In Congress, and as a state legislator, Blagojevich pushed for numerous gun-control measures. But he put no muscle behind similar efforts during his first two years as governor. This spring, however, Blagojevich helped secure the votes for a measure requiring criminal background checks on buyers at gun shows. A few minor gun-control bills were approved, as well, but closing the gun-show loophole was a major accomplishment.
Don't expect an encore next spring. Gun-control measures tend to stall in a pre-election session. If that holds true, one major initiative in four years would earn Democrats a poor grade in Chicago, a city besieged by gun violence.
But the relative stalemate on firearm legislation might add up to a passing grade statewide.
Meanwhile, after three years of Democratic rule, hundreds of Illinois school districts are still flunking their annual fiscal exams.
Blagojevich and fellow Democrats boosted school funding by nearly $1.1 billion over the past three years. But they largely have sidestepped the more fundamental question of funding equity.
The gulf between rich and poor districts grew by $4,000 per student during the 2003-04 school year, according to a Chicago Tribune analysis of the state's most recent financial data.
The richest district — in suburban Lake County — shelled out $23,800 per student, nearly six times the $4,440 spent per pupil by the poorest district — in north central Tazewell County.
These districts rely on disparate property tax receipts. And Illinois relies on property taxes to fund nearly two-thirds of all elementary and secondary education spending.
So, while Blagojevich, Madigan and Jones have steered at least $325 million in new money into the classroom in each of the past three years, state government still picks up only 30 percent of the overall education tab.
Blagojevich wants nothing to do with the income tax hike it would take to topple the current school finance system. Senate President Jones, however, expressed support this spring for legislation that would have increased the personal income tax rate from 3 percent to 5 percent along with a corresponding corporate tax hike.
The measure made it out of committee but never received a floor vote.
It's hard to envision anyone in Democratic leadership pushing a 67 percent income tax hike in an election year. After all, Madigan and Jones just signed on as co-chairs of the governor's campaign committee. And the unity shtick was pretty thick during Democrats' day at the State Fair.
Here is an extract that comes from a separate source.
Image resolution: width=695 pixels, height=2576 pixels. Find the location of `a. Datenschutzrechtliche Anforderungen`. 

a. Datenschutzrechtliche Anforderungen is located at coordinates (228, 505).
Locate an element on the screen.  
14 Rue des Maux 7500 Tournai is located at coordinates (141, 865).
Sticking to the script, Speaker Madigan, chairman of the Illinois Democratic Party, delivered an introduction that lasted all of 15 seconds. In contrast, President Jones boastfully promised to secure "a veto-proof Senate," which would mean toppling at least four GOP candidates next fall. Even a normally demure Hynes got into the act, trumpeting the Democratic ticket by poking fun at Republicans, who are waiting to see whether former Gov. Jim Edgar will take another shot at the executive office. There was little mention of discord until Blagojevich stood to speak.
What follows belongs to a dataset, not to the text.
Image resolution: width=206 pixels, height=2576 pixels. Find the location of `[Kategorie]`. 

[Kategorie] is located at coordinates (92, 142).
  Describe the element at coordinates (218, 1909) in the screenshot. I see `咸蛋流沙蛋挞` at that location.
"There isn't a Democrat on this stage or probably a Democrat in this audience that at one point or another I didn't have some disagreements with," Blagojevich said. "What brings us together at the end of the day is [that] we are joined by a common purpose to use government as a vehicle to help people."
Some initiatives, including school funding reforms, won't get a ride in that vehicle anytime before the November general election.
And let's face it, Democrats would need several tow trucks to move all the initiatives their constituents want. But these next 14 months will be about keeping control of state government so they can continue their work in them post-election future. That's the idea behind their decision to defer $2.3 billion in pension payments this spring, too. Mostly, they'll be pushing unity in this long campaign season.